1.0.1 • Published 4 years ago

chrome-cache-reader v1.0.1

Weekly downloads
4
License
MIT
Repository
-
Last release
4 years ago

chrome-cache-reader

Read cached files stored by chrome or chromium

This module will allow you to retrieve cached files by their url. For example, when you navigate to google.com, the google logo is downloaded and cached so that it is rendered.

You can right click on the image and copy the image address and use that as the argument for ChromeCacheReader::get() to get a ChromeCacheFile instance that holds the cached file's filename, url, content & http response headers.

ChromeCacheFile::content is a buffer of the file that was cached, however you will have to read the ChromeCacheFile::headers object, in order to determine the file's content-type or mimetype, & content-encoding in case it was compressed.

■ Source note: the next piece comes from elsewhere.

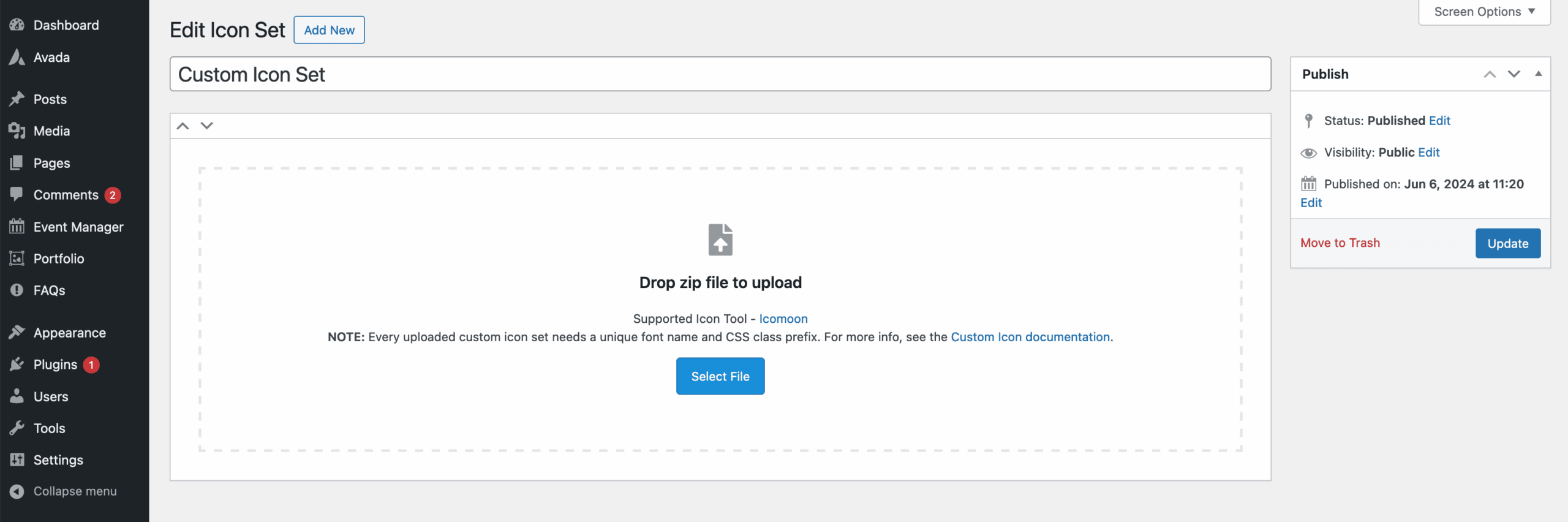The width and height of the screenshot is (1568, 522).
Task: Click the Posts pushpin icon
Action: click(x=17, y=99)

For the example above, the url is https://www.google.com/images/branding/googlelogo/1x/googlelogo_color_272x92dp.png & a snippet of how to extract the image is:

const reader = new ChromeCacheReader()
reader.update()
.then(() => {
  const url = 'https://www.google.com/images/branding/googlelogo/1x/googlelogo_color_272x92dp.png'
  reader.get(url)
  .then((r) => {
    console.log('\nfilename:', r.filename)
    console.log('\nurl:', r.url)
    console.log('\ncontent:', r.content)
    console.log('\nheaders:', r.headers)
    console.log('\n')
  })
  .catch(error => console.log(error))
})
.catch(error => console.log(error))

Which returns the following: (assuming you are using Linux & Chromium)

Example output

see example.js


Install

npm i chrome-cache-reader --save

Usage

NOTE You may have to specify the cachePath option, this is the location where cached files are stored. By default: ~/.cache/chromium/Default/Cache is used for linux and ~\AppData\Local\Google\Chrome\User Data\Default\Cache is used for windows.

const os = require('os')
const ChromeCacheReader = require('chrome-cache-reader')

const options = {
  cachePath: `${ os.homedir() }/.cache/google-chrome/Default/Cache`,
}

const reader = new ChromeCacheReader(options)

reader.update()
.then(() => {
  const url = 'https://www.google.com/images/branding/googlelogo/1x/googlelogo_color_272x92dp.png'

  reader.get(url)
  .then(chromeCacheFile => {
    console.log('\nfilename:', chromeCacheFile.filename)
    console.log('\nurl:', chromeCacheFile.url)
    console.log('\ncontent:', chromeCacheFile.content)
    console.log('\nheaders:', chromeCacheFile.headers)
    console.log('\n')
  })
  .catch(error => console.log(error))

})
.catch(error => console.log(error))

Options

DEFAULT OPTIONS

const DEFAULT_OPTIONS = {
  databasePath: './database',
  cachePath: null,
}

cachePath is ~/.cache/chromium/Default/Cache on linux, ~\AppData\Local\Google\Chrome\User Data\Default\Cache on windows, otherwise it is set to null. Location varies by browser version and platform so you may have to set this value manually. Works for both chrome & chromium.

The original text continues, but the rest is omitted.